In my current contract I needed to add date filtering to a grid of search results in and MVC view – how hard could it be? Well the filtering was the easy bit, validating the user input proved to be much more problematic. The view that I had contained, among other things, a couple of fields for Start and End Date where the user would select the dates using a jQuery date picker. I knew that I could rely on standard MVC validation to make sure that the user had entered a valid date, but how do I ensure that they have entered an End Date that falls AFTER the Start Date? This simple requirement is not something that can be acheived with the standard Data Annotation attributes but I was lucky as the project already had made use of the FluentValidation extension.
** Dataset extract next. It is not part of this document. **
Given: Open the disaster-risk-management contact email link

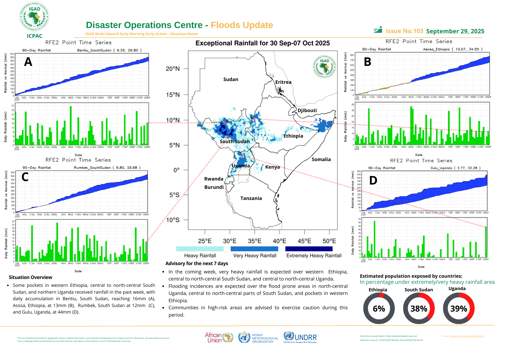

Creating a custom validator using FluentValidation is pretty simple as below:

public class SearchValidator: AbstractValidator
{
    public SearchValidator()
    {
        RuleFor(m => m.StartDate)
            .NotEmpty()
            .WithMessage("Start Date is Required");
 
        RuleFor(m => m.EndDate)
            .NotEmpty().WithMessage("End date is required")
            .GreaterThan(m => m.StartDate.Value)
                            .WithMessage("End date must after Start date")
            .When(m => m.StartDate.HasValue);
    }
}

This validation will ensure that the user has entered something in the Start Date (standard validation will ensure that the date is valid) and that an End Date has been entered and is later than that Start Date.
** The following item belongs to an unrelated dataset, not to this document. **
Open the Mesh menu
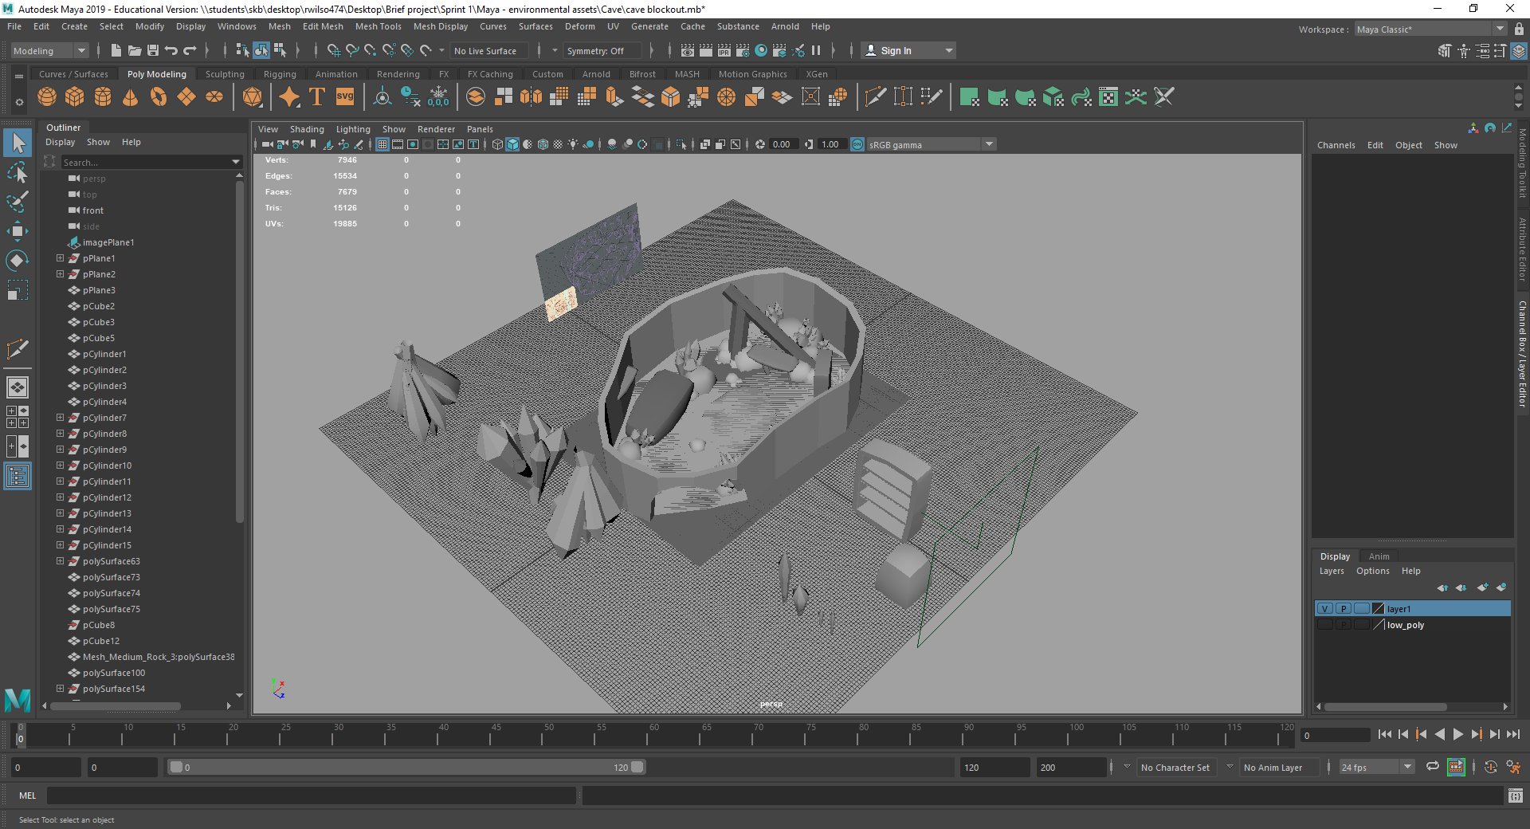click(x=279, y=26)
Wiring this up to the view model is a simple matter of adding an attribute to the class:

[Validator(typeof(SearchValidator))]
public class SearchViewModel
{
    public DateTime? StartDate { get; set; }
 
    public DateTime? EndDate { get; set; }
}

The final steps are to add the markup to display the resulting validation messages;

Start Date: @Html.EditorFor(m => m.StartDate)
@Html.ValidationMessageFor(m => m.StartDate)
 
 
End Date: @Html.EditorFor(m => m.EndDate)
@Html.ValidationMessageFor(m => m.EndDate)
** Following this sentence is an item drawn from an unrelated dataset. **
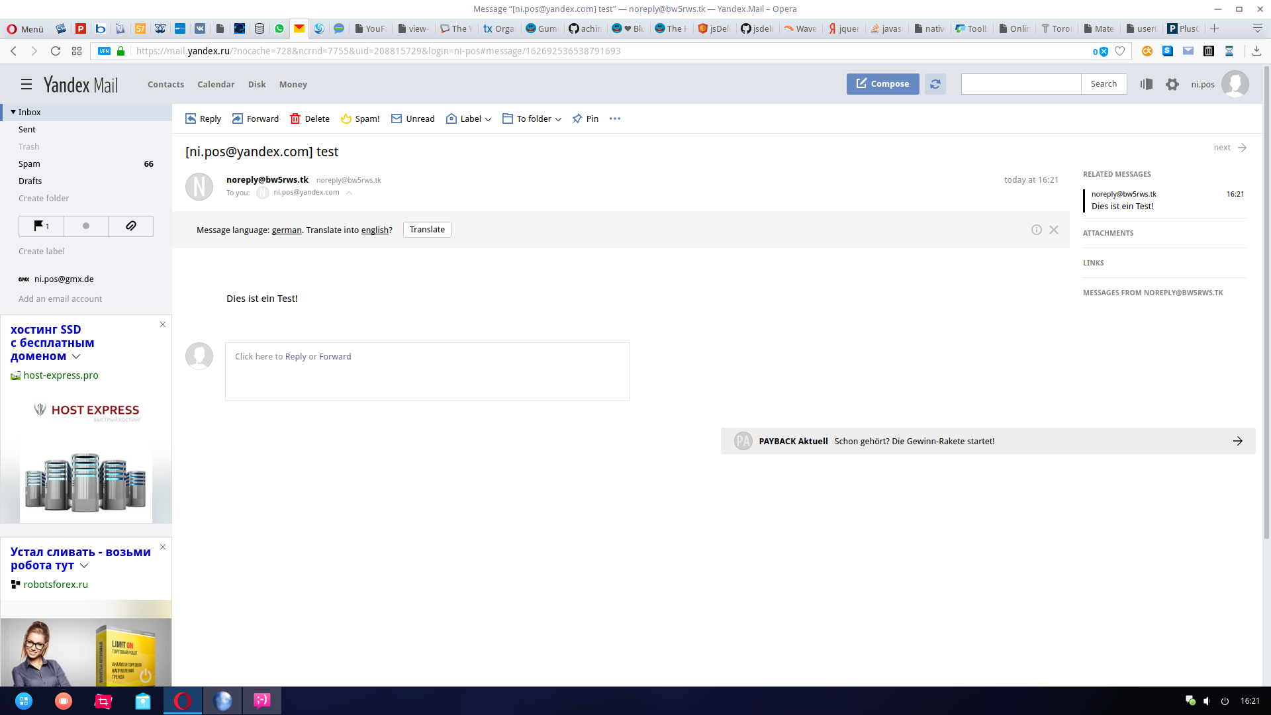1271x715 pixels.
Task: Expand the To folder dropdown
Action: pyautogui.click(x=532, y=119)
and to ensure that the validation is triggered in the Action Method;

if (ModelState.IsValid)
{
    // do stuff and return the Search view
    return View("Search");
}
else
{
    // Validation has failed, return the same view with the model
    return View(model);
}

Now when the user clicks the Search button the validation will ensure that Start and End Dates are entered and that the End Date is later than the Start Date. What’s more, will be applied on the ViewModel wherever it’s used - you don’t have repeated code in your action methods.